• **Provided data**
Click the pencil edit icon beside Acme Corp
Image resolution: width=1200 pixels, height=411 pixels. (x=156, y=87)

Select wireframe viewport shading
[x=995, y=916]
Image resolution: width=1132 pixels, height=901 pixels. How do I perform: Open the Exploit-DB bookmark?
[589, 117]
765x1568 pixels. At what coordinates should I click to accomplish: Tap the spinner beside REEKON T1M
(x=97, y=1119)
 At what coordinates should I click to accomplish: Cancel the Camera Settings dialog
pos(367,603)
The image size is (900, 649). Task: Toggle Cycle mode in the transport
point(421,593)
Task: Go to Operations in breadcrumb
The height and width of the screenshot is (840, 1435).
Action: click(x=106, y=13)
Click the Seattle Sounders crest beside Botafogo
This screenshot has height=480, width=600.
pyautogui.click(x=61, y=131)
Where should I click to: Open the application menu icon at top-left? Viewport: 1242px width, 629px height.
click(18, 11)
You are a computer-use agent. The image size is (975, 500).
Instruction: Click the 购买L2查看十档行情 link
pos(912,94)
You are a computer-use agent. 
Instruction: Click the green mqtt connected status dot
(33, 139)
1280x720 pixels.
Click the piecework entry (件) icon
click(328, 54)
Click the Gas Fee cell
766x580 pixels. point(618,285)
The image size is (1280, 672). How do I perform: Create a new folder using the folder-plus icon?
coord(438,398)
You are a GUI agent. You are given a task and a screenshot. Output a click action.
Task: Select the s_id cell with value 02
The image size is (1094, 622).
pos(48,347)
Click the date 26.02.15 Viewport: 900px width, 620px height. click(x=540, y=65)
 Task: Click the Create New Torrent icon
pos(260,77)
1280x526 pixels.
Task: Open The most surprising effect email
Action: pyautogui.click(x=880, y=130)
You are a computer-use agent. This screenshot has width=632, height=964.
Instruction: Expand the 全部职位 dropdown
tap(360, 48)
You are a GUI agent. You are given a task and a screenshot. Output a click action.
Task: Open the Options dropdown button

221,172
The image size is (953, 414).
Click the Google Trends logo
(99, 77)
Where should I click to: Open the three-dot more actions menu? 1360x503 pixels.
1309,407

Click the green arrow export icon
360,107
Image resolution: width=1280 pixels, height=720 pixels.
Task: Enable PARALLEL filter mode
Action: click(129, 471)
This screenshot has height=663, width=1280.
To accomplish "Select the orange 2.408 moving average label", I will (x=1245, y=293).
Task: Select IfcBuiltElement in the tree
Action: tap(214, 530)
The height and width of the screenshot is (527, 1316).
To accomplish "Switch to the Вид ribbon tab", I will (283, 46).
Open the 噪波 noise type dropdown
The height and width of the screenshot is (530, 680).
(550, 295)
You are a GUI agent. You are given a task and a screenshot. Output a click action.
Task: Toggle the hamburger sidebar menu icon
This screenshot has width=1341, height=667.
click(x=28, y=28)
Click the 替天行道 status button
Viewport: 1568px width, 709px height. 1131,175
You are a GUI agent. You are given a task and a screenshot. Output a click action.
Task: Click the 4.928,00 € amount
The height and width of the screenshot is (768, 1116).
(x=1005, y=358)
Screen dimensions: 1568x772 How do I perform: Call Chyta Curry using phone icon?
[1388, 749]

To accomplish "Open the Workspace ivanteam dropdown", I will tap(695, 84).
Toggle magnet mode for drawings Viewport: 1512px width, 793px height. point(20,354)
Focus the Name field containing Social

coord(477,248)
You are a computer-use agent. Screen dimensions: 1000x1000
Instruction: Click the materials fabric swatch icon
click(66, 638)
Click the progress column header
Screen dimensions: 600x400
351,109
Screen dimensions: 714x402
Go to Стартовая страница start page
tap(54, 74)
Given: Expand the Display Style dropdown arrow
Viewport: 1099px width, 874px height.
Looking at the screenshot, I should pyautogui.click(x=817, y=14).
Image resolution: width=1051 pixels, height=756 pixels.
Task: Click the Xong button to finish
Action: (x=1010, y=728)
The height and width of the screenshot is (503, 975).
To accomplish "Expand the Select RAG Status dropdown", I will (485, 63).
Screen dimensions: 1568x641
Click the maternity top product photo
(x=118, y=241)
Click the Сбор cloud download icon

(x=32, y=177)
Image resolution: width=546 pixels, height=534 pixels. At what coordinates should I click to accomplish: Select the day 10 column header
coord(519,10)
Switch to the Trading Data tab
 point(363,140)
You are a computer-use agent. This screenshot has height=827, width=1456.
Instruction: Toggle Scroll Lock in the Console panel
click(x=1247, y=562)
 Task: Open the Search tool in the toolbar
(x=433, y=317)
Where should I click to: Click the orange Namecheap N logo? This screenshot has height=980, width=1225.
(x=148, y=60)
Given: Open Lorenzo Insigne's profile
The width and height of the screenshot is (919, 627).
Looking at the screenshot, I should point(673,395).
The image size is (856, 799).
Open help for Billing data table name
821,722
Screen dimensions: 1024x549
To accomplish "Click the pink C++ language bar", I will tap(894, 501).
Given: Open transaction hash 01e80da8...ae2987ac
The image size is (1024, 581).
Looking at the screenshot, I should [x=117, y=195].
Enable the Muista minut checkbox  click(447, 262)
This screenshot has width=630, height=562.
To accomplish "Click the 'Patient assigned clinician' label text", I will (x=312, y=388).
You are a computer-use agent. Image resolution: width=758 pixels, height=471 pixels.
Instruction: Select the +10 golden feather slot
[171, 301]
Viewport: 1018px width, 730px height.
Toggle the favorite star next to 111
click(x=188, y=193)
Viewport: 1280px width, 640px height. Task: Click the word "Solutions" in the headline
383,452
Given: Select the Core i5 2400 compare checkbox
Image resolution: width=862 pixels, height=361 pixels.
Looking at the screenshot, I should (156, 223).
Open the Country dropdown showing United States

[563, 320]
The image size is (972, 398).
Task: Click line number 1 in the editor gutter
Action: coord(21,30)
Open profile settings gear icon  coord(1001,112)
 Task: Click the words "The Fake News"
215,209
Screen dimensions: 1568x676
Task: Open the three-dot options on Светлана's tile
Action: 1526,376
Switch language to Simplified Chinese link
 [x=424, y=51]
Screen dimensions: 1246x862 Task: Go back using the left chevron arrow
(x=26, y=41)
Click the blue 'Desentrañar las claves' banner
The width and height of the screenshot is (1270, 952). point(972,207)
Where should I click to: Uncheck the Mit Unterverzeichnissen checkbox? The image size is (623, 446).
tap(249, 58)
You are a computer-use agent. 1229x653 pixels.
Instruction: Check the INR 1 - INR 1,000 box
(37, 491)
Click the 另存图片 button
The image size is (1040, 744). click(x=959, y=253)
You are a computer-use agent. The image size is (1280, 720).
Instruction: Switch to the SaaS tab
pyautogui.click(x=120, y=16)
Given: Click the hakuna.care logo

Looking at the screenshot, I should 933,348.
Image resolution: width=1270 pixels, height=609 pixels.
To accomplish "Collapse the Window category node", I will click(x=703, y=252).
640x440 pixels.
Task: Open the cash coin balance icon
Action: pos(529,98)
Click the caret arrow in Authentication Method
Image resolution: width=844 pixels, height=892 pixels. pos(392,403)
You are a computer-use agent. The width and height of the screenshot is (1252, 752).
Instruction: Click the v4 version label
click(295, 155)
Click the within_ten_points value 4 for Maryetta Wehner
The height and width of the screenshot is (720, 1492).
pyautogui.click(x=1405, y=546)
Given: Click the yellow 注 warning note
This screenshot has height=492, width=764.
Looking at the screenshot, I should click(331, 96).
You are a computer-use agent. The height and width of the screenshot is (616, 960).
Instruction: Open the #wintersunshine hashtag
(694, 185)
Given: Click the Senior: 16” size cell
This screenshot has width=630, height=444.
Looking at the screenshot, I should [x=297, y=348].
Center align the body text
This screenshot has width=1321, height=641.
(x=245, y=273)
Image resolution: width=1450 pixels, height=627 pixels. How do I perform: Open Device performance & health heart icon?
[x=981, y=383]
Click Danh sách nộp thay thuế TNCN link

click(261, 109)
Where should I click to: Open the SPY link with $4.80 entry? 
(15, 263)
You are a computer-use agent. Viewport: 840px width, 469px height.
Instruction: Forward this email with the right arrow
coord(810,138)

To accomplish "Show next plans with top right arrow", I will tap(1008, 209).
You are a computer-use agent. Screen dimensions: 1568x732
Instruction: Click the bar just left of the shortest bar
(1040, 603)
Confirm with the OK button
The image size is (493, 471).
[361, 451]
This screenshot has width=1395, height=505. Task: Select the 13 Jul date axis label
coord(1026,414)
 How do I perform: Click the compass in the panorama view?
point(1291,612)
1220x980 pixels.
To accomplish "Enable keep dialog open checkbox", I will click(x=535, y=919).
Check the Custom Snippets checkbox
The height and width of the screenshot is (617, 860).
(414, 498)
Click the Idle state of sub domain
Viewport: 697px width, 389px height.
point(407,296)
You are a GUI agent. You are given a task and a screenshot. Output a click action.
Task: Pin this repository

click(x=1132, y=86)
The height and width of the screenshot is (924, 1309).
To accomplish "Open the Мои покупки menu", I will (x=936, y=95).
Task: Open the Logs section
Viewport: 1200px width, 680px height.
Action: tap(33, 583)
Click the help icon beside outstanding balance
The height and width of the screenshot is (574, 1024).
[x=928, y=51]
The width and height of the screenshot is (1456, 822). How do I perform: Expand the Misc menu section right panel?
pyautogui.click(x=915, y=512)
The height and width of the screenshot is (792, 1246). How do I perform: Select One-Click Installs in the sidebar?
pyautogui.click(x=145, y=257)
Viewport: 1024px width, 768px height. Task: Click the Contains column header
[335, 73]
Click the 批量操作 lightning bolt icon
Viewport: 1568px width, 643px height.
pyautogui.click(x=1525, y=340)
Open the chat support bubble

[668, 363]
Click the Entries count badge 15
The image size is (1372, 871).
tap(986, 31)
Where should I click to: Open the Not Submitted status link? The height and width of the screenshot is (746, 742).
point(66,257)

• **Task description**
What is the number of lines in the data above that contain the word "value"? Report the figure only.

• **Solution to the problem**
2